A naltrexona, conhecida comercialmente como Revia, é um medicamento que se destaca por sua atuação em uma área sensível e complexa da medicina: o tratamento da dependência química. Pertencente à classe dos antagonistas opioides, sua principal função é bloquear os efeitos e a euforia causados por substâncias como opioides e álcool, tornando-se uma ferramenta crucial para a recuperação e a prevenção de recaídas.

O principal uso da naltrexona é no tratamento do transtorno por uso de opioides. A dependência de substâncias como heroína, morfina e analgésicos prescritos (oxicodona, fentanil) é um desafio de saúde pública, e a naltrexona age diretamente no mecanismo cerebral da dependência. Ela é um antagonista competitivo dos receptores opioides. Isso significa que a naltrexona se liga a esses receptores, como os mu-opioides, mas não os ativa. Ao ocupar esses locais, ela impede que os opioides consumidos pelo paciente se liguem e produzam seus efeitos, como a euforia, a analgesia e a sedação. Essa ação neutralizante elimina a recompensa associada ao uso da droga, o que ajuda a quebrar o ciclo de busca e consumo. É fundamental que o paciente esteja livre de opioides por um período de 7 a 10 dias antes de iniciar o tratamento com naltrexona, para evitar a precipitação de uma síndrome de abstinência aguda e severa.

Além de seu papel no tratamento da dependência de opioides, a naltrexona também é um medicamento eficaz no tratamento do transtorno por uso de álcool.
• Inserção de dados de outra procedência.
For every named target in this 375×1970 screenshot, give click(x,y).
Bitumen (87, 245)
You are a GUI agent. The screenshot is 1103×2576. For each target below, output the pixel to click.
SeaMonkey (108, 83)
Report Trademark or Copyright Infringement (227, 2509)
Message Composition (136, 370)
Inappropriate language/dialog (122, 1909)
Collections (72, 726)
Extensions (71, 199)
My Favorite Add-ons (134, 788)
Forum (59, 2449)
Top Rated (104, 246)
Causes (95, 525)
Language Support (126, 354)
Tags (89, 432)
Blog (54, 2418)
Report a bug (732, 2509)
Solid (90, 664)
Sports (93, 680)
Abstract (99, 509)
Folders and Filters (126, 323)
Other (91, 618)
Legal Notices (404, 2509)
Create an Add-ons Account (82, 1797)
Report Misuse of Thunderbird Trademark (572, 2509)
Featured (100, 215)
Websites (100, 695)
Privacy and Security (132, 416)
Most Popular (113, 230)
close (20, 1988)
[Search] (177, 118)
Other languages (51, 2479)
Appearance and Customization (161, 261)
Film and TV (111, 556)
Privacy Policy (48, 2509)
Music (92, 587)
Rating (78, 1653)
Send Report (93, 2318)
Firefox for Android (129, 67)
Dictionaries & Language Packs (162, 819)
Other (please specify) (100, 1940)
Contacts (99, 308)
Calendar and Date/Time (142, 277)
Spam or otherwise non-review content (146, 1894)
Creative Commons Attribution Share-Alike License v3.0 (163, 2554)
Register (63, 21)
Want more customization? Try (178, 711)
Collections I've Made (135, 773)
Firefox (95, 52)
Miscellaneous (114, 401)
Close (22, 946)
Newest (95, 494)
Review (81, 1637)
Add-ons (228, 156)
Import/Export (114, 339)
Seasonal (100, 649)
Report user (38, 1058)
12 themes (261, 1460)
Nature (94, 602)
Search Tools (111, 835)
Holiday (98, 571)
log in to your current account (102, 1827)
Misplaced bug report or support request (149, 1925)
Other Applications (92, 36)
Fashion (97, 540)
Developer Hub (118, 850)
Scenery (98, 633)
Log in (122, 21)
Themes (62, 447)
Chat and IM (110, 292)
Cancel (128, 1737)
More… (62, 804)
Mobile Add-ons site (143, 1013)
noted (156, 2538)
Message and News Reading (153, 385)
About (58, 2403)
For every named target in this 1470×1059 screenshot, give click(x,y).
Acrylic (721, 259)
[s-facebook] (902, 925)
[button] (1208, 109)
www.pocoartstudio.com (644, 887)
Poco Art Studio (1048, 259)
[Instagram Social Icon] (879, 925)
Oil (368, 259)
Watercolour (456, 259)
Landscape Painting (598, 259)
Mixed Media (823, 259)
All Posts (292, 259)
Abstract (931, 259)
Embora o álcool não seja um opioide, seu consumo e seus efeitos prazerosos também envolvem vias de recompensa no cérebro, incluindo o sistema opioide endógeno. Acredita-se que a naltrexona atue nesse contexto ao reduzir a compulsão e o "desejo" por álcool, além de diminuir o prazer percebido com o consumo. Isso ajuda o paciente a reduzir o consumo excessivo e a manter a abstinência.

A administração da naltrexona geralmente é feita por via oral (Revia), em comprimidos diários. É importante que o tratamento seja parte de um plano de recuperação mais amplo, que inclua acompanhamento psicológico e social. A naltrexona não causa dependência e não tem potencial de abuso, o que a torna uma opção segura.

No entanto, como todo medicamento, a naltrexona pode ter efeitos colaterais, como náuseas, dores de cabeça, tontura e ansiedade. Os efeitos colaterais costumam ser mais proeminentes no início do tratamento e tendem a diminuir com o tempo. A naltrexona é contraindicada para pacientes com hepatite aguda ou insuficiência hepática grave, e o uso de opioides durante o tratamento com naltrexona é extremamente perigoso, pois o paciente pode tentar doses muito altas para superar o bloqueio, com risco de overdose fatal. A naltrexona (Revia) é um pilar no tratamento da dependência, oferecendo aos pacientes uma chance de recuperar o controle de suas vidas, mas seu sucesso depende de um tratamento integrado e supervisionado.